Cependant, avant d'entrer dans la maison, la jeune fille leva la tête vers le ciel. Elle se tourna vers Mathieu, qui était toujours en train de fumer. Un grand sourire se dessina sur ses lèvres. Puis, sans un mot, elle fit un pas en avant pour disparaître dans sa maison lugubre. Elle fut suivie par ses parents, qui fermèrent la porte dans un claquement sinistre.
Mathieu resta là, stupéfait par ce qu'il venait d'arriver. Deux parents qui s'en prenaient à leur enfant d'une violence inouïe. Quoiqu'il ait pu faire comme bêtises, jamais ses propres parents ne l'auraient frappé de la sorte. Il ignorait quoi faire. Intervenir ? Appeler les services sociaux ? Attendre d'en savoir plus ?

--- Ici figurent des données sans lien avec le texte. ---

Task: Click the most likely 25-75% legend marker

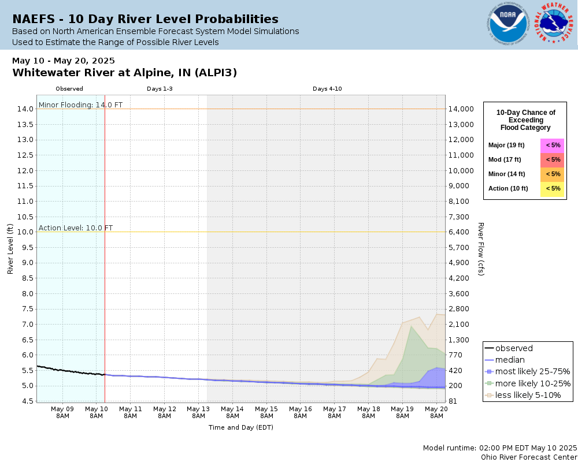Action: coord(489,371)
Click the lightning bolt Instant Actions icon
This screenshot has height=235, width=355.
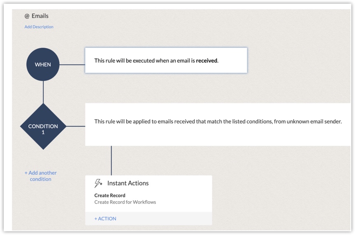click(99, 183)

C'était la première fois de sa vie qu'il se retrouvait face à une situation si grave. Où le pouvoir de changer les choses était entre ses mains. Cependant, Mathieu était et avait toujours été le plus grand des lâches. La seule action qu'il fit fut de s'allumer une autre cigarette.
Pendant qu'il crachait sa fumée toxique, une silhouette apparut à la fenêtre de la maison d'en face. La maison des individus qu'il venait d'espionner. Elle ouvrit la fenêtre, et Mathieu reconnut la toute jeune fille.
À peine une dizaine de mètres les séparaient, étant donné la taille de la ruelle. Leurs deux étages étaient au même niveau. De cette distance, Mathieu pouvait donc mieux discerner ses traits. Elle avait des cheveux noirs, des yeux brillants et la peau très pâle. Son visage était criblé de bleus, témoignant que ça n'était pas la première fois que son père la frappait de la sorte. Mathieu s'apprêtait à ouvrir la bouche pour lui parler, mais elle porta son doigt à ses lèvres pour lui faire signe de se taire. Elle resta là, à le regarder et à lui sourire bêtement pendant qu'il finissait sa cigarette.
Lorsque Mathieu termina sa pause clope, il ne savait plus trop quoi faire. Lui dire quelque chose ? S'en aller comme un voleur ? Cependant, la jeune fille prit le devant. Elle lui fit un signe de la main pour le saluer. Puis, elle ferma la fenêtre et disparu. Sans un mot. Comme si rien ne s'était passé.
Mathieu, interloqué, fit de même. Il s'affala dans le canapé de fortune de son appartement. Ce qu'il venait de voir lui semblait complètement lunaire. Une fille visiblement battue par ses parents qui le regardait en souriant depuis sa fenêtre. Et visiblement, qui ne voulait pas qu'il dise quoi que ce soit. Tout cela lui semblait si irréaliste.
Cependant, ce que Mathieu ignorait encore, c'est que ça n'était que le début d'un voyage vers les confins de ce monde.